[Selection]:
#####

A first voltage divider 26, powered by the input voltage, is connected to provide a reference voltage at the noninverting input terminal of the operational amplifier U1. This reference voltage is less than but varies directly with the input voltage. For proper circuit operation, this reference voltage should be at least two volts lower than the input voltage.

Voltage divider 26 includes a conductor path which is herein referred to as the second conductor path. It includes in series a first junction 30 in the primary conductor path 16, a resistor R1, a second junction 32, a resistor R2, and a ground connection. A conductor path, herein referred to as the third conductor path, connects junction 32 to the terminal 3.

The +V terminal 7 of the operational amplifier U1 is connected to input voltage. The -V terminal 4 is connected to ground. Thus, the entire circuit is powered by a single power source.

In the illustrated example, the current level establishing means 20 comprises a resistor R3 connected in series between the input terminal 12 and the input to the shutoff circuitry. The value of resistor R3 determines the current pass limit of the circuit. Resistor R3 samples the current passing through the circuit and establishes the emitter voltage for a series pass transistor Q1. A second voltage divider applies a fraction of this emitter voltage to the operational amplifier's inverting input terminal 2.

A conductor path 36, herein termed the fourth conductor path, extends from the output terminal 6 of the operational amplifier U1 to the base of transistor Q2.

#####

[Rows]:
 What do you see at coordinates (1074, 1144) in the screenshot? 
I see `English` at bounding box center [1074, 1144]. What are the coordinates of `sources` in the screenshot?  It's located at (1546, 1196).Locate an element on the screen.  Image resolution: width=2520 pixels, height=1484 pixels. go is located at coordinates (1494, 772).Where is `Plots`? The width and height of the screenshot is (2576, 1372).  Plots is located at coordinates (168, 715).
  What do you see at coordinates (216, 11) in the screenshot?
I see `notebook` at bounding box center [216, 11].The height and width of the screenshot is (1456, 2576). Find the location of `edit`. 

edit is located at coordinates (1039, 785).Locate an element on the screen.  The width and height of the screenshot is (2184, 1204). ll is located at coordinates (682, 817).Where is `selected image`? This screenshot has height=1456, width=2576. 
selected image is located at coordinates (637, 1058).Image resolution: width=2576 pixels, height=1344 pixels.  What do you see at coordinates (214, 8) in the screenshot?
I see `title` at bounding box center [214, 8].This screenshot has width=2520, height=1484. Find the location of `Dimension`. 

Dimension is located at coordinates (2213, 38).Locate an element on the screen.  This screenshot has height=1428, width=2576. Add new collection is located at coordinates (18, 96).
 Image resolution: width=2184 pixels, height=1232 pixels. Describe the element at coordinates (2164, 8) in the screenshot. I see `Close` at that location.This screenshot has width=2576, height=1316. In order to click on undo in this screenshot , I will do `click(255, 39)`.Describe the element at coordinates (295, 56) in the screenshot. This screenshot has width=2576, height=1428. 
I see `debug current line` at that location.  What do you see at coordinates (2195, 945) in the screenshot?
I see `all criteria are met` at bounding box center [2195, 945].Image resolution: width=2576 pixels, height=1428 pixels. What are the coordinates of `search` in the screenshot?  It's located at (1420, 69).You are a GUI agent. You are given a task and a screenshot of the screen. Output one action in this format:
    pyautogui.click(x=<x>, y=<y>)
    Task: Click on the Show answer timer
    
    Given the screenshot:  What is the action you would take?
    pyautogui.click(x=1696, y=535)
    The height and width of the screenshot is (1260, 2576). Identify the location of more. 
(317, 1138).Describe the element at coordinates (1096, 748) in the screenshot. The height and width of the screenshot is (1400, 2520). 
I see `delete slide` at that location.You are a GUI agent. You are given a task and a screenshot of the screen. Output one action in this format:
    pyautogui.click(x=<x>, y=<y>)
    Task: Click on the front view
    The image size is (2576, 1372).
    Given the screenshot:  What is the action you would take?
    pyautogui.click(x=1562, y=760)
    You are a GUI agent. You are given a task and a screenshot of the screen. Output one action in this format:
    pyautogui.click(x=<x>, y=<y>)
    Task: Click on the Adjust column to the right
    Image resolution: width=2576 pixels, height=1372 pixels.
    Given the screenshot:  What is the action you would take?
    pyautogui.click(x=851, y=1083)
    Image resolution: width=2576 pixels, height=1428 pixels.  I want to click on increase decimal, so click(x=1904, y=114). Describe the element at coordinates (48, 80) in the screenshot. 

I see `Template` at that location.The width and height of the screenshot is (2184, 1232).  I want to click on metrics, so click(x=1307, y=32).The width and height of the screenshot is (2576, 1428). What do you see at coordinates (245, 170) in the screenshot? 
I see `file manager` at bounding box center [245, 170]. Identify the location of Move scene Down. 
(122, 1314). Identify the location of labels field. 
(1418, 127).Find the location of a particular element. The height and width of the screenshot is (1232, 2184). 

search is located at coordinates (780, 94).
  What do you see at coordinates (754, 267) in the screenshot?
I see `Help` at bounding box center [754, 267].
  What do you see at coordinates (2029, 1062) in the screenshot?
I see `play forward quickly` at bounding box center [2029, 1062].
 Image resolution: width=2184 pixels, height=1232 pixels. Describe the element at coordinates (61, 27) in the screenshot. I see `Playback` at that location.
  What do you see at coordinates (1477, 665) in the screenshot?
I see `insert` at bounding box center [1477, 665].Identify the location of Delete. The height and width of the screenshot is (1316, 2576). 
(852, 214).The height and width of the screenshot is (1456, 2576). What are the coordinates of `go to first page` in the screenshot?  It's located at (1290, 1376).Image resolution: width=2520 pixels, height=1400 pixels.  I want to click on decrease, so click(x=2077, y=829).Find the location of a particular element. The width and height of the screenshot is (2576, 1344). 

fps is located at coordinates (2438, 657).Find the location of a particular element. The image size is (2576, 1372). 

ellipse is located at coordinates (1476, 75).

#####

[Challenge 1]:
Retype the passage of the circuit description starting with "A conductor path 36, herein" and going on through "of transistor Q2.".
[Challenge 2]:
Write the next part of the circuit description, picking up after its last sentence.

[Expected output 1]:
A conductor path 36, herein termed the fourth conductor path, extends from the output terminal 6 of the operational amplifier U1 to the base of transistor Q2.

[Expected output 2]:
The second voltage divider comprises a fifth conductive path 38, including a third junction 40 in the primary conductor path 16, located between resistor R3 and the emitter of transistor Q1. The second voltage divider also includes a fifth resistor R5, a fourth junction 42, a sixth resistor R6, and a ground connection. A sixth conductor path 44 extends from the junction 42 to the inverting input terminal 2 of the operational amplifier U1.

A seventh conductor path 46 connects junction 42 with the primary conductor path 16, between the shutoff circuitry 18 and the output terminal 14. An output sensing resistor R7 is located in conductor path 46. Resistor R7 makes up the load sensing portion 24 of the circuit 10. Resistor R7 functions to pull down the voltage to the inverting input 2 when the load demand exceeds the current limit. In other words, resistor R7 replaces resistor R3 when the current limit has been reached and the output current is folding back.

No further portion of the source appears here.